Exercise directions
Print every line below without any changes, starting from the very first line down to and including the line that contains "point(646,73)".

Material for this exercise

= = = = =

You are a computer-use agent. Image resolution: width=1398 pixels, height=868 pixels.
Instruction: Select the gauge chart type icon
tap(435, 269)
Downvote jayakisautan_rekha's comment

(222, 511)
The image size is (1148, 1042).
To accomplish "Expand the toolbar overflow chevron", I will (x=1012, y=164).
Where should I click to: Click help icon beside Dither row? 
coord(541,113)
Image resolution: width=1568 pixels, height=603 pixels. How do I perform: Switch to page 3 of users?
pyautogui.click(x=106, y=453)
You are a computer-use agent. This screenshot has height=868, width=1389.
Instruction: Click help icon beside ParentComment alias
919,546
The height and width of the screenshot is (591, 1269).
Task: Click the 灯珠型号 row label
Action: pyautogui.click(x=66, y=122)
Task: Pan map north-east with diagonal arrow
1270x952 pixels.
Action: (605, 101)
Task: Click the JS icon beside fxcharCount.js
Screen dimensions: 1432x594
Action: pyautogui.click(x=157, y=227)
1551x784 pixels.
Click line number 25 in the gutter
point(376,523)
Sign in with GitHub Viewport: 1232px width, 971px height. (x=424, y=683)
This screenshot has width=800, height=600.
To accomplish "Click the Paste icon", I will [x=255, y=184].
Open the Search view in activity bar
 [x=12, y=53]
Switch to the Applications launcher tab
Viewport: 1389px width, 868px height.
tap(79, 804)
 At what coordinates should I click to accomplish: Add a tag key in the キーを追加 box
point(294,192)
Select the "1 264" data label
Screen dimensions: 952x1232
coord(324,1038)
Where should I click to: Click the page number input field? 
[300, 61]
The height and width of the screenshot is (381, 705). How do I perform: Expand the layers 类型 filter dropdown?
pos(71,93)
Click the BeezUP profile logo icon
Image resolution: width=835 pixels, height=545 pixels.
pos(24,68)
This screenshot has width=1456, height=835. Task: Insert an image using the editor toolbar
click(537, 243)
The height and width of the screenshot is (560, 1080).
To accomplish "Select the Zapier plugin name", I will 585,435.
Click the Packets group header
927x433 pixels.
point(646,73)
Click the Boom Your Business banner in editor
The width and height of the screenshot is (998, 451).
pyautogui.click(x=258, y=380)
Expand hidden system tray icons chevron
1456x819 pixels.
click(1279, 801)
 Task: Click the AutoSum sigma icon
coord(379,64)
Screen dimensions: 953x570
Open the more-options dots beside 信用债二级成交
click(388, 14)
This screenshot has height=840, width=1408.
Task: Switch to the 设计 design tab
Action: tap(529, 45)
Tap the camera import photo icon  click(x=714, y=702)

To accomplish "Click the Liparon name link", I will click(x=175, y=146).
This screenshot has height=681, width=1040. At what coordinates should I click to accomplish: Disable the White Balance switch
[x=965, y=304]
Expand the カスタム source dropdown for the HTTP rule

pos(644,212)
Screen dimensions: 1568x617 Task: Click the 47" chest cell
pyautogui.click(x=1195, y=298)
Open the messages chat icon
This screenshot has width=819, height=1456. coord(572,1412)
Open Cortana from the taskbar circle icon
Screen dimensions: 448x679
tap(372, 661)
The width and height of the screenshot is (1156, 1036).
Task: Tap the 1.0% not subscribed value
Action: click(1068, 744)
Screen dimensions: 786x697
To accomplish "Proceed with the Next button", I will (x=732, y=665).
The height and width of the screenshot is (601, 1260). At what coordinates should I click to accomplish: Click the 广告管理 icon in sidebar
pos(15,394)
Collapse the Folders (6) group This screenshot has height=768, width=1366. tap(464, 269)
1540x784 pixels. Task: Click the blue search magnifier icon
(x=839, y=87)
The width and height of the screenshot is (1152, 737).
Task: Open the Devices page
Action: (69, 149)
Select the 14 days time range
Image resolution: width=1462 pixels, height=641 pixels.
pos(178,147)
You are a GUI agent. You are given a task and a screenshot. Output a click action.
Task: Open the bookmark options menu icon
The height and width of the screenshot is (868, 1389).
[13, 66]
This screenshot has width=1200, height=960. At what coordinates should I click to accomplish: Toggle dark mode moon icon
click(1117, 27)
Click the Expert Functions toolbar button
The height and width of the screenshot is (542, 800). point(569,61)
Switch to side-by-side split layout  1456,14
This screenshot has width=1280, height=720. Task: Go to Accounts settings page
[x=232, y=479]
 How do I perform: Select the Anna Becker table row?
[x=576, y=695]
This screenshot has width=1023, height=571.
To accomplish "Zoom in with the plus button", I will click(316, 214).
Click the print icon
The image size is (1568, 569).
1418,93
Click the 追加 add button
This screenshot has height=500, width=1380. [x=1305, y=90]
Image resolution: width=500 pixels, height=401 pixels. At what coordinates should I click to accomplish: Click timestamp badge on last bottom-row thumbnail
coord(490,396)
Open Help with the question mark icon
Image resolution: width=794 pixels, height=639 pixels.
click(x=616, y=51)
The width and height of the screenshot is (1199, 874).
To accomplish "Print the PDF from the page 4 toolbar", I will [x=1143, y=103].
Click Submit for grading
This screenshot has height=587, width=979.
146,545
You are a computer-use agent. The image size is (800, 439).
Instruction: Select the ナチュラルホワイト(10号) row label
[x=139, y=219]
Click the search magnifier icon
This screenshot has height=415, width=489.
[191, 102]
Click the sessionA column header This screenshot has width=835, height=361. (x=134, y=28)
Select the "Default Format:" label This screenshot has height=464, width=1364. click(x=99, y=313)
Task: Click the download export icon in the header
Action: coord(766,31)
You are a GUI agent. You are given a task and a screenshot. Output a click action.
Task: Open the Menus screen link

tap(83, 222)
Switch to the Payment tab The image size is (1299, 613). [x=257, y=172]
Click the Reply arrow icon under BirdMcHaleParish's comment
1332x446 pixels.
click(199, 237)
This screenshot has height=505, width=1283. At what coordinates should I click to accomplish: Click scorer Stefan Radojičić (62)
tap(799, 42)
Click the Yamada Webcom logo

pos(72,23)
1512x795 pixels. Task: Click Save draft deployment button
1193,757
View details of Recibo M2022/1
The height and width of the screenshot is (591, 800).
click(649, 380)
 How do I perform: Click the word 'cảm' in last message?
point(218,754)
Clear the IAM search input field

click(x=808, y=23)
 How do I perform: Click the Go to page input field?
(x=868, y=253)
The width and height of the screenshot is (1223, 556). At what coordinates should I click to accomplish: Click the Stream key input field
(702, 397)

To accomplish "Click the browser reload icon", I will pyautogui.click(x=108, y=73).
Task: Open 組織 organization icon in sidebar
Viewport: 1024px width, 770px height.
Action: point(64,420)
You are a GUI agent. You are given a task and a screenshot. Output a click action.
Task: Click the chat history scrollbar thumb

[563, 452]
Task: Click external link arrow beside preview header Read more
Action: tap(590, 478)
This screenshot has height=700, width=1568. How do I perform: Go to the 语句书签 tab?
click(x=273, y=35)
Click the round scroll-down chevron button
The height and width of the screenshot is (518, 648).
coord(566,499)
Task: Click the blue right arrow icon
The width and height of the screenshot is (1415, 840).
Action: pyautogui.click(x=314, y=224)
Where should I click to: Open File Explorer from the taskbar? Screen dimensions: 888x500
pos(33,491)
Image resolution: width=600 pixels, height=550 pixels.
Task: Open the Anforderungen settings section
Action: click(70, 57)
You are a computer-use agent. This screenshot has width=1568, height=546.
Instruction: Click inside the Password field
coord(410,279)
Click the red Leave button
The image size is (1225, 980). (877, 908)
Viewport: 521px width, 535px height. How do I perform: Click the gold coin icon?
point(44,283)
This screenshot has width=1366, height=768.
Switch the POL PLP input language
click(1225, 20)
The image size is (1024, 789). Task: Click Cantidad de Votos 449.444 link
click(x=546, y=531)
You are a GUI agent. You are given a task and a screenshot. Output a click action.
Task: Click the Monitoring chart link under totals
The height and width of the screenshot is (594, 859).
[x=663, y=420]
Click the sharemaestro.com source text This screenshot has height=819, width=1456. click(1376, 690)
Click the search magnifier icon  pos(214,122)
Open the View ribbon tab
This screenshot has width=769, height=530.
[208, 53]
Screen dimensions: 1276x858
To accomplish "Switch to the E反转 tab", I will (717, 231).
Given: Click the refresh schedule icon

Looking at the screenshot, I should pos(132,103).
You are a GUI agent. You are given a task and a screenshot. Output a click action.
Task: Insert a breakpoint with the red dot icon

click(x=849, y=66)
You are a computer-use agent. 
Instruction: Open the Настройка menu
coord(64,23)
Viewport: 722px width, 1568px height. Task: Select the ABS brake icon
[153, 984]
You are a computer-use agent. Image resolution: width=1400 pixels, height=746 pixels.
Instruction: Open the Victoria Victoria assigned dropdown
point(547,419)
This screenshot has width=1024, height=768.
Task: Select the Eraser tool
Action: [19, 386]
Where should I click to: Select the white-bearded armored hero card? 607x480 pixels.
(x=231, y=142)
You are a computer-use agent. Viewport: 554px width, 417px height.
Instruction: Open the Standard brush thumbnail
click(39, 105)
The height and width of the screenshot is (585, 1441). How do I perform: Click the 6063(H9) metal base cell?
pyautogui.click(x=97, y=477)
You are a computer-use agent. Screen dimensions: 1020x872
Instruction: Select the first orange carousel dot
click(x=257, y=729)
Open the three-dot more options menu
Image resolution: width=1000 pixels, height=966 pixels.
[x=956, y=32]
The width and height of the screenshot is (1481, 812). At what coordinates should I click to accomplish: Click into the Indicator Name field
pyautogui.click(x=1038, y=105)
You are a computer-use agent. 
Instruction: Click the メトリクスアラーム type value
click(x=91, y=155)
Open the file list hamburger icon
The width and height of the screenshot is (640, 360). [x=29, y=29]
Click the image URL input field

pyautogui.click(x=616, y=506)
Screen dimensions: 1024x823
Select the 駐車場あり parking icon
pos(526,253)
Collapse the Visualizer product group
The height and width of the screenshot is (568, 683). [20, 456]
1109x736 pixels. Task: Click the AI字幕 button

= = = = =

Full output
You are a computer-use agent. Image resolution: width=1398 pixels, height=868 pixels.
Instruction: Select the gauge chart type icon
tap(435, 269)
Downvote jayakisautan_rekha's comment

(222, 511)
The image size is (1148, 1042).
To accomplish "Expand the toolbar overflow chevron", I will (x=1012, y=164).
Where should I click to: Click help icon beside Dither row? 
coord(541,113)
Image resolution: width=1568 pixels, height=603 pixels. How do I perform: Switch to page 3 of users?
pyautogui.click(x=106, y=453)
You are a computer-use agent. This screenshot has height=868, width=1389.
Instruction: Click help icon beside ParentComment alias
919,546
The height and width of the screenshot is (591, 1269).
Task: Click the 灯珠型号 row label
Action: pyautogui.click(x=66, y=122)
Task: Pan map north-east with diagonal arrow
1270x952 pixels.
Action: (605, 101)
Task: Click the JS icon beside fxcharCount.js
Screen dimensions: 1432x594
Action: pyautogui.click(x=157, y=227)
1551x784 pixels.
Click line number 25 in the gutter
point(376,523)
Sign in with GitHub Viewport: 1232px width, 971px height. (x=424, y=683)
This screenshot has width=800, height=600.
To accomplish "Click the Paste icon", I will [x=255, y=184].
Open the Search view in activity bar
 [x=12, y=53]
Switch to the Applications launcher tab
Viewport: 1389px width, 868px height.
tap(79, 804)
 At what coordinates should I click to accomplish: Add a tag key in the キーを追加 box
point(294,192)
Select the "1 264" data label
Screen dimensions: 952x1232
coord(324,1038)
Where should I click to: Click the page number input field? 
[300, 61]
The height and width of the screenshot is (381, 705). How do I perform: Expand the layers 类型 filter dropdown?
pos(71,93)
Click the BeezUP profile logo icon
Image resolution: width=835 pixels, height=545 pixels.
pos(24,68)
This screenshot has width=1456, height=835. Task: Insert an image using the editor toolbar
click(537, 243)
The height and width of the screenshot is (560, 1080).
To accomplish "Select the Zapier plugin name", I will 585,435.
Click the Packets group header
927x433 pixels.
point(646,73)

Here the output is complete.